As a finance major at Baylor, she fully expected to work for a bank and aspired to become a CEO by age 40.

“You think there’s this magical career path that’s plotted out for you,” Morisoli says. “That is not real life, and unfortunately sometimes the economy has an alternate plan that doesn’t cooperate with your own.”

Morisoli grew up in Arlington, Texas, and, like many young scholar athletes, dreamt of heading off to an “exotic” location for college — anywhere but nearby. Selected the Texas state player of the year as a senior, she was highly recruited out of high school with her pick of universities.

“The thought of moving away to an entirely new place sounds cool,” Morisoli says. “But ultimately, Coach [Randy] Waldrum was able to sell me on the vision of building a program and a legacy from the ground up in my home state. That led me to Baylor. Looking back on it now, it was the perfect outcome.”

At age 17, having already committed to Baylor, Morisoli experienced the loss of her father in an automobile accident while her family returned to Arlington from a regional soccer tournament.

“Staying close to home with the support of family while attending Baylor made the journey after losing my dad more manageable,” she says. “Most likely, had I gone far away for college, my family would have had few opportunities to see me play and be there for me when I needed them.”

Gina Castellano Morisoli

Morisoli joined Baylor’s soccer program in its second year of existence. She was a freshman in 1997 and helped the Bears to the Big 12 Conference championship and an NCAA Tournament appearance as a sophomore.

“When I left high school, Baylor was still the scrappy underdog, but look at the success we had in such a short period of time,” Morisoli says. “A lot of us played together growing up, but we weren’t a tenured team or coaching staff. You work as hard as you can, and a lot of times good things come from that.”

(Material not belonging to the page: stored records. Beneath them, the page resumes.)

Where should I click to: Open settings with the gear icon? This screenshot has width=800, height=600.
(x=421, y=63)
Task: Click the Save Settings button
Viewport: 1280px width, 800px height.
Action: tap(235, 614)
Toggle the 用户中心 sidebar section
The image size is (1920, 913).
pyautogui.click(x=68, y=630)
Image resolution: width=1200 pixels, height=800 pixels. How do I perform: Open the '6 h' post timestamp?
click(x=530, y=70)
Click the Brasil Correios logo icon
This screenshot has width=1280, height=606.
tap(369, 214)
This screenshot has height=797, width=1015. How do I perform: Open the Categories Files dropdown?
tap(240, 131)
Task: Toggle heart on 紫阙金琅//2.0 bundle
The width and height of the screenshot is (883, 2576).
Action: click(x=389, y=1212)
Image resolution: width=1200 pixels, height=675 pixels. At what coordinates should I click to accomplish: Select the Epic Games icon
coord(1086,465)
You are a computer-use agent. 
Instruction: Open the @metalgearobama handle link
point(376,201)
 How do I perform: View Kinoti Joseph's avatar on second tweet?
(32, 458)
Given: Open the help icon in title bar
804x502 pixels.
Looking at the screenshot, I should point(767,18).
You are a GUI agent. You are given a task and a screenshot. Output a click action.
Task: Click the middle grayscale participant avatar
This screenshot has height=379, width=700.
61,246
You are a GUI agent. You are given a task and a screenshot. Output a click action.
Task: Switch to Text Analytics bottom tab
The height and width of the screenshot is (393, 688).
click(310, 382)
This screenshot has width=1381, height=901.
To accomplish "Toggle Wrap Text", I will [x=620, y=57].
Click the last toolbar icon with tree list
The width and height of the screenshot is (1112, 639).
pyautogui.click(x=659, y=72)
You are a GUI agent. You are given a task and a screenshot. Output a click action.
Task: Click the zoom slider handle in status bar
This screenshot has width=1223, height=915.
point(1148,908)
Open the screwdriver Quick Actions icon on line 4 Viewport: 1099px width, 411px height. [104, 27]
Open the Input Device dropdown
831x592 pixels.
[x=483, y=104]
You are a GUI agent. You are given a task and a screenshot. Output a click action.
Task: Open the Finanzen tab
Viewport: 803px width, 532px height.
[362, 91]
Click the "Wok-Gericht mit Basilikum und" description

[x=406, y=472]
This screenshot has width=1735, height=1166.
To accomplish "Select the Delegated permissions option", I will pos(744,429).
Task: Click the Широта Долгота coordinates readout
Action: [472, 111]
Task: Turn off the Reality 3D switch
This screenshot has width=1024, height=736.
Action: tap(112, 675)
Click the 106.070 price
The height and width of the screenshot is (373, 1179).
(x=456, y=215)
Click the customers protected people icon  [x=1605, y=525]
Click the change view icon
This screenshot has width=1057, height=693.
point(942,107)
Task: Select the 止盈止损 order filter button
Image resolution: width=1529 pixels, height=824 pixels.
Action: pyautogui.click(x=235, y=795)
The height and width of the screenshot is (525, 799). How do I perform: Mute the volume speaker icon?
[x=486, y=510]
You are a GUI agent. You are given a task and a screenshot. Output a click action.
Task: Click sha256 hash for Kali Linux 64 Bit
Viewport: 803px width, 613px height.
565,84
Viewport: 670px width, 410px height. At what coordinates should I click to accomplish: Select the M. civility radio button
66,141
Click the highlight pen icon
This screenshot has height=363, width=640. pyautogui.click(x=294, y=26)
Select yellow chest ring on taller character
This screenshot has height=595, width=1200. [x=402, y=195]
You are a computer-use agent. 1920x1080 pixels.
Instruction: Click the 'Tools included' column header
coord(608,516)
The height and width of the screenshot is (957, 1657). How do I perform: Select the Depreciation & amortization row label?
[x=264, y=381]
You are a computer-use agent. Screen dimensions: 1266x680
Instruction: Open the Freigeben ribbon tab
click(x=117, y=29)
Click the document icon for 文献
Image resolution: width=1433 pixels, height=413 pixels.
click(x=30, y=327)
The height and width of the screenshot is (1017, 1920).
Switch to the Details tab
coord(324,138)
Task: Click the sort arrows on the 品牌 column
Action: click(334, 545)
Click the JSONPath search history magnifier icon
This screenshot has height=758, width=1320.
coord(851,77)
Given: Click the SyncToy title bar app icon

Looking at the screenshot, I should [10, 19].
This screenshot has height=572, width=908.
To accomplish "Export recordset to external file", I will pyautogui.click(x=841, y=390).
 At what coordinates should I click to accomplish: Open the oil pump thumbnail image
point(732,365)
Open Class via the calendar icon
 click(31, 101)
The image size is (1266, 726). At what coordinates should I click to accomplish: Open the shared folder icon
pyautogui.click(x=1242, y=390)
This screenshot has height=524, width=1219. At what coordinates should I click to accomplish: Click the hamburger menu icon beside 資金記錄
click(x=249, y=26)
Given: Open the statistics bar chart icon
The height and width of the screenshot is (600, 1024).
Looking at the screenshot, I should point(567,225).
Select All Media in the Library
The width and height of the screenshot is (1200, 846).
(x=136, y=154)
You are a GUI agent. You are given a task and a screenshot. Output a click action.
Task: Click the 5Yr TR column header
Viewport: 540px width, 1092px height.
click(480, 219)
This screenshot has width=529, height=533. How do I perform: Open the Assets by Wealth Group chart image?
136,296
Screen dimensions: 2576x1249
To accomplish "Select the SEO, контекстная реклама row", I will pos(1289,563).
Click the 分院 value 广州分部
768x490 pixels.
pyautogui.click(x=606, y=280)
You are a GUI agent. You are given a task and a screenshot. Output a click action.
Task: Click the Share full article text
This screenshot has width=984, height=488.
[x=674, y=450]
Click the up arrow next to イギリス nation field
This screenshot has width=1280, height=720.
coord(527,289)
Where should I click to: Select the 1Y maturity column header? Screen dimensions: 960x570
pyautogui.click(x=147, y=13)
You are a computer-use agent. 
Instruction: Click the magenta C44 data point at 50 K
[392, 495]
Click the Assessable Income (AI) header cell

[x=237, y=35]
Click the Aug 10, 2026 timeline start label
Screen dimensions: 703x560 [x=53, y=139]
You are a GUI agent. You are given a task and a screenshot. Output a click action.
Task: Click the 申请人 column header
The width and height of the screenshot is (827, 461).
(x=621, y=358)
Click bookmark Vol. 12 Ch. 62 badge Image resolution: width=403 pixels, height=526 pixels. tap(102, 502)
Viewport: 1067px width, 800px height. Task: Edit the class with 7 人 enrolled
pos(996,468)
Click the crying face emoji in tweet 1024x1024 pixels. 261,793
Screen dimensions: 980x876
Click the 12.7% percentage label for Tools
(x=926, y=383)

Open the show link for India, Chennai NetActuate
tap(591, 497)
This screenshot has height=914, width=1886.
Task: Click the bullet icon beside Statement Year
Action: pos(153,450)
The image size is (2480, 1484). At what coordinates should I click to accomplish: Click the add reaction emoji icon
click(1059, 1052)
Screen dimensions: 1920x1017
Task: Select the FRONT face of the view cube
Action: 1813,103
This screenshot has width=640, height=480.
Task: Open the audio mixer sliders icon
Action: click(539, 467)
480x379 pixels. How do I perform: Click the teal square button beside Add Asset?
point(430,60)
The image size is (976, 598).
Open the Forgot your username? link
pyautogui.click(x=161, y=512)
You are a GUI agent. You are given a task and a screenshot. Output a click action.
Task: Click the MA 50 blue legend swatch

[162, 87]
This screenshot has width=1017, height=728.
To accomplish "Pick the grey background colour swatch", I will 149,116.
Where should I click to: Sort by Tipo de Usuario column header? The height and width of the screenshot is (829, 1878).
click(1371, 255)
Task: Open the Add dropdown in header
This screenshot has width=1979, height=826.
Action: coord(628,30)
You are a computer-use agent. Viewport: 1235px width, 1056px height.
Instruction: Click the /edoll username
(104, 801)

After graduating from Baylor, Morisoli found early success as a business operations analyst for Nationstar Mortgage. In 2009, she returned to school at the University of Notre Dame, from which she obtained an MBA. Morisoli appreciated Notre Dame’s similarity to Baylor as a faith-based private institution.

“I always thought of Baylor as a top-tier school when it came to academics and culture,” she says. “Notre Dame also had that sense of family that you don’t get a lot of places. My husband went to UCLA, and he doesn’t have alumni reaching out to him throughout the year to network or meet up. It’s a different atmosphere.”

Morisoli met her husband Brannon while both were working for a housing developer in the Dallas area. It was 2008, on the precipice of the market’s downturn. Her decision to attend graduate school — a decision, she says, in which nothing was guaranteed but the debt — came at a time when she regularly worried about making rent.

“It was a leap of faith,” Morisoli says. “But hard work pays off, and out of that I have a career that has spanned 10 years with many travel opportunities.”

After Notre Dame, Morisoli worked three years for Epic, a privately held healthcare software company based in Madison, Wisconsin. Epic software holds medical records for nearly two-thirds of all patients in the United States.

“It was problem solving — very difficult problems for even more demanding clients,” Morisoli says.

Today, she is an independent consultant, providing her medical computer IT services to hospital systems. Morisoli is a senior access consultant for Evergreen Healthcare Partners, a healthcare IT company based out of Chicago. However, she essentially is her own business, thanks to her expertise with the Epic software. Morisoli lives in Highland Park but travels for work every week.

“Wherever they send me. I’ve worked all over the country,” she says. “If we provide software to a hospital and that hospital merges with another hospital, there is a need for these IT solutions in order to keep all the records and charts for us to legally perform as an institution. It’s more extensive than going to a hospital and simply plopping in a CD to install the new system.”

Even with her professional aptitude and success, Morisoli says hers is a career she never saw coming.

“I never planned on being in software, looking at the underside of the carriage and looking at code and writing that for hospitals,” she says. “Now, it’s a very familiar space for me.”

Morisoli says much of her professional success stems from her background in athletics at Baylor, where she was a three-time first-team Academic All-Big 12 selection and remains among the program’s all-time leaders in career assists.

“Name something it doesn’t prepare you for professionally,” Morisoli says of being a collegiate student-athlete. “Day in and day out, we have to work as a team. I verbatim say things to team members that coaches said to me.”